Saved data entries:
__________

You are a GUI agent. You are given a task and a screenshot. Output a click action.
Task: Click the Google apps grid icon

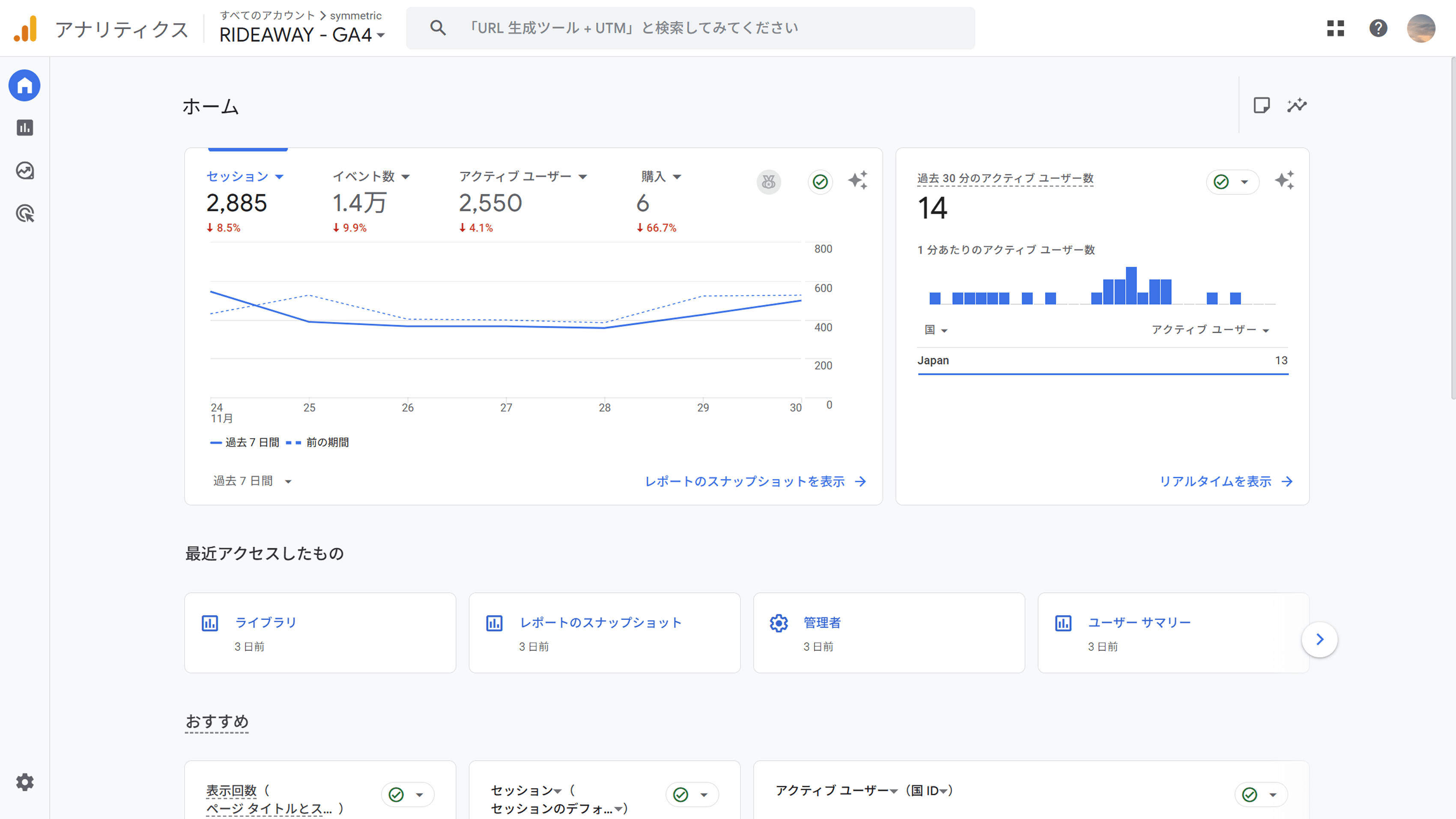[1335, 28]
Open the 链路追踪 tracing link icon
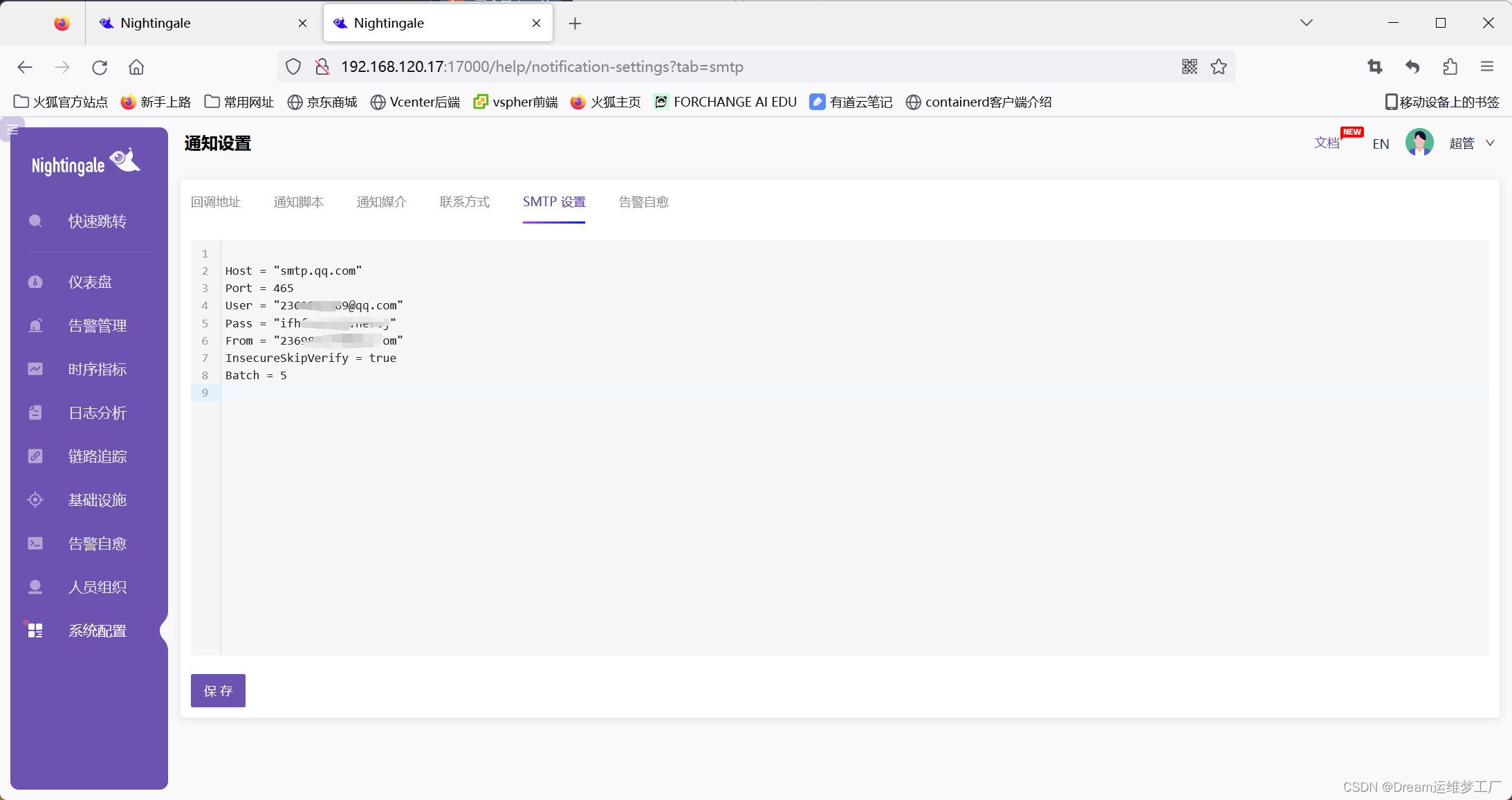This screenshot has width=1512, height=800. (x=35, y=457)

__________

• **The task**
I would like an exact copy of the lines from the one holding "Task: Click the Google apps grid icon" through the last line of the entries above, with the pictures left out.

• **Answer**
Task: Click the Google apps grid icon

[1335, 28]
Open the 链路追踪 tracing link icon
This screenshot has width=1512, height=800. (x=35, y=457)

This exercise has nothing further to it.